Menschliche Körperrepliken, um die Lehre zu verbessern!
Die bahnbrechende Anatomie Serie von Erler- Zimmer beinhaltet eine einzigartige und unerreichte Sammlung von kolorierten menschlichen Körperrepliken welche speziell entworfen wurden, um die Lehre und das Lernen zu verbessern. Diese Premiumkollektion von höchst akkurater humaner Anatomie wurde direkt aus radiologischen Daten oder echten Präparaten mit neuesten Bildgebenden Verfahren erzeugt. Die 3D menschliche Anatomie Serie bietet einen kosteneffektiven Weg, um Ihrem speziellen Unterrichts- und Demonstrationsbedarf im gesamten curricularen Bereich der Medizin, Gesundheitswissenschaften und der Biologie gerecht zu werden. Eine detaillierte Beschreibung der Anatomie, welche in jedem 3D-gedruckten Präparat dargestellt wird, wir mitgeliefert. Welche Vorteile bietet die Monash 3D Anatomie Serie im Vergleich zu Plastikmodellen oder echten menschlichen Plastinaten?
Jede Körperreplik wurde sorgfältig entwickelt aus ausgewählten radiologischen Patientendaten oder präparierten menschlichen Körpern höchster Qualität, welche von einem hochqualifizierten Anatomenteam im Lehrzentrum für menschliche Anatomie der Monash Universität ausgewählt wurden, um klinisch wichtige Bereiche der Anatomie in einer Qualität und Detailtreue darzustellen, wie es mit konventionellen Modellen nicht möglich ist – es handelt sich um echte Anatomie, nicht um stilisierte.
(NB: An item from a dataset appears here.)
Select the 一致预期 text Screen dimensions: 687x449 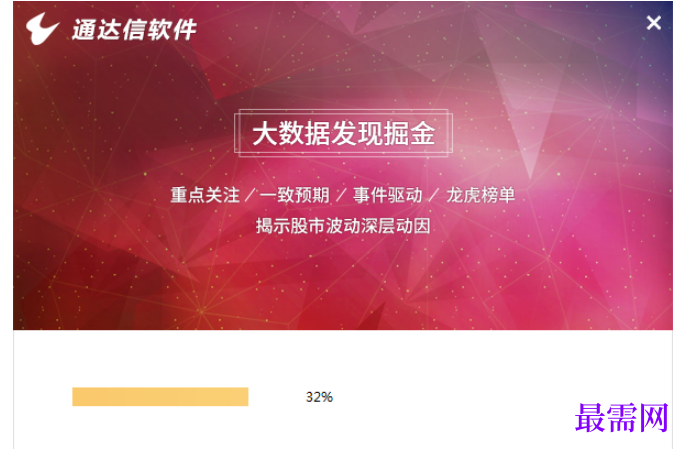tap(294, 195)
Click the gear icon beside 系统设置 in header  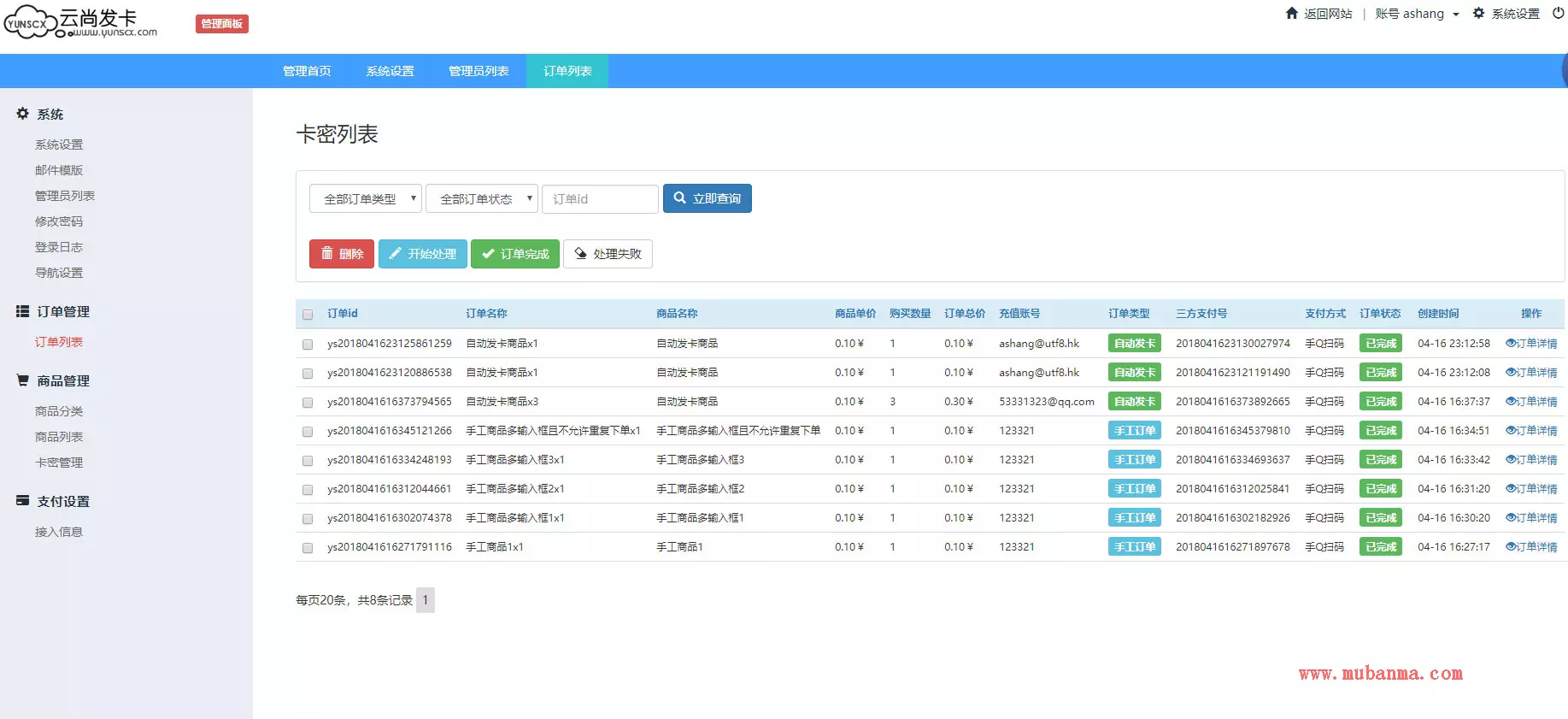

Jede Körperreplik wurde strengstens überprüft vom hochqualifizierten Anatomenteam im Lehrzentrum für menschliche Anatomie der Monash Universität, um die anatomische Genauigkeit des Endprodukts zu gewährleisten. Die Körperrepliken sind kein echtes menschliches Gewebe und unterliegen deshalb keinen Einschränkungen beim Transport, Import oder der Verwendung in Bildungseinrichtungen, die keine Erlaubnis zur Verwendung von Leichen haben. Die
Die exklusive 3D Anatomie Serie vermeidet diese und andere ethische Probleme, welche auftreten, wenn man mit plastinierten menschlichen Überresten umgeht.